Korea, which had weathered the coronavirus effectively early in the year, saw property trades drop to just less than $2.98 billion during the second quarter, which represents a 50 percent drop from 2019. For the first half of the year, real estate investment transactions were down 19 percent to reach just over $8.1 billion.
Subsidy Sunsets Dim Outlook
While most markets in the region have now emerged from lockdowns, asset owners may face a new threat as government initiatives to support businesses reach an end.
“With government and commercial support for real estate occupiers thinning out in the coming months, we can expect rental payments to fall further, adding more pressure on sellers to reduce their pricing expectations,” RCA’s Green-Morgan also noted.

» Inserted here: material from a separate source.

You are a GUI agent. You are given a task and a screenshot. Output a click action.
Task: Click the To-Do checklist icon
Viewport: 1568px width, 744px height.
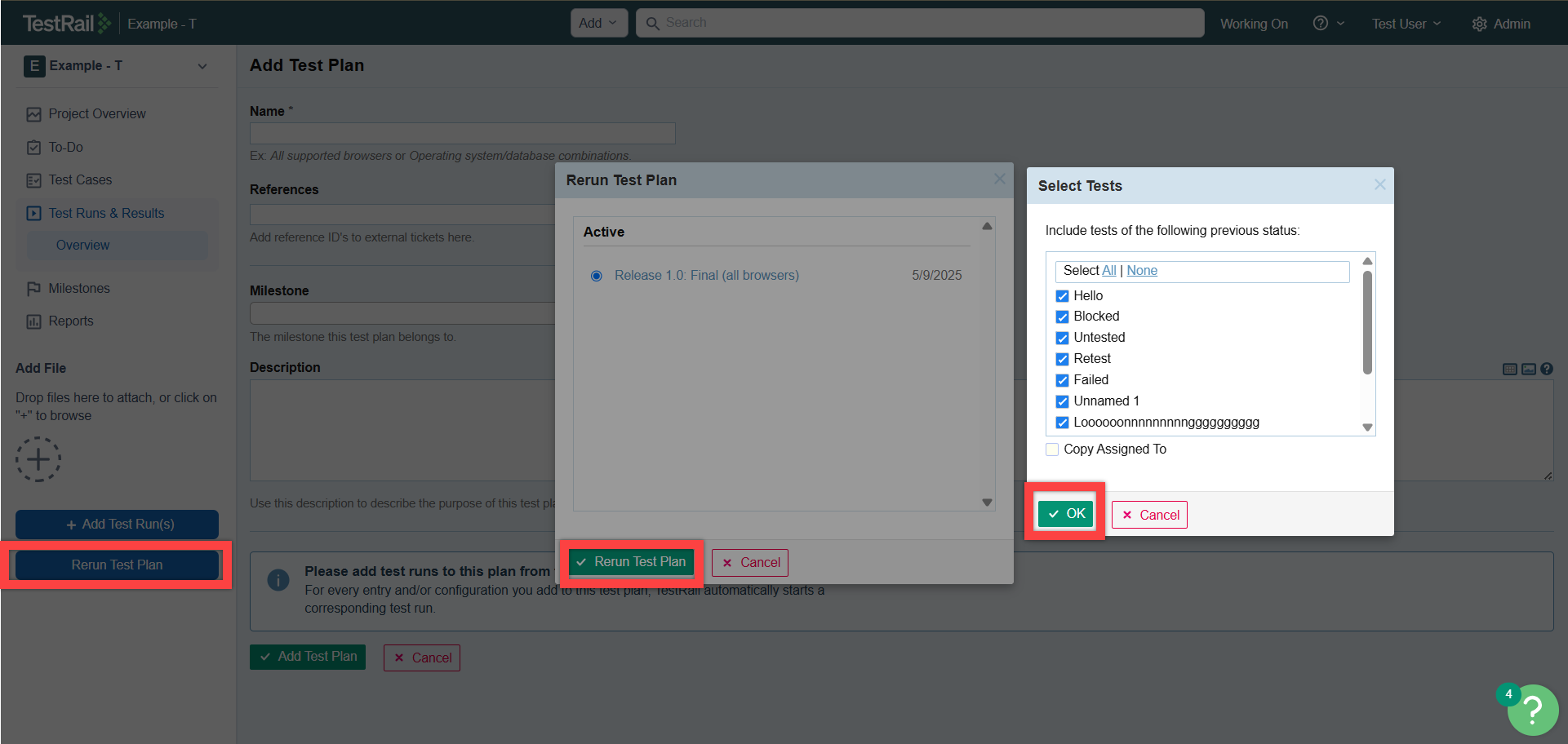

In markets where governments have been more generous in supporting retailers, the end of rent support could mean more distressed sales, particularly in the retail sector where deal volumes fell by more than half across the region during the first six months of 2020.
Trades of retail properties fell by the largest margin of any asset class in the region, amounting to just $3.5 billion regionwide during the second quarter, which represented a 61 percent fall from the same period last year. Over the period from January through the end of June retail deals reached just $9.2 billion — some 54 percent less than in 2019.
By comparison, office transactions declined by 44 percent during the first six months of 2020 and industrial deals fell by just 4 percent in value relative to the first half of last year.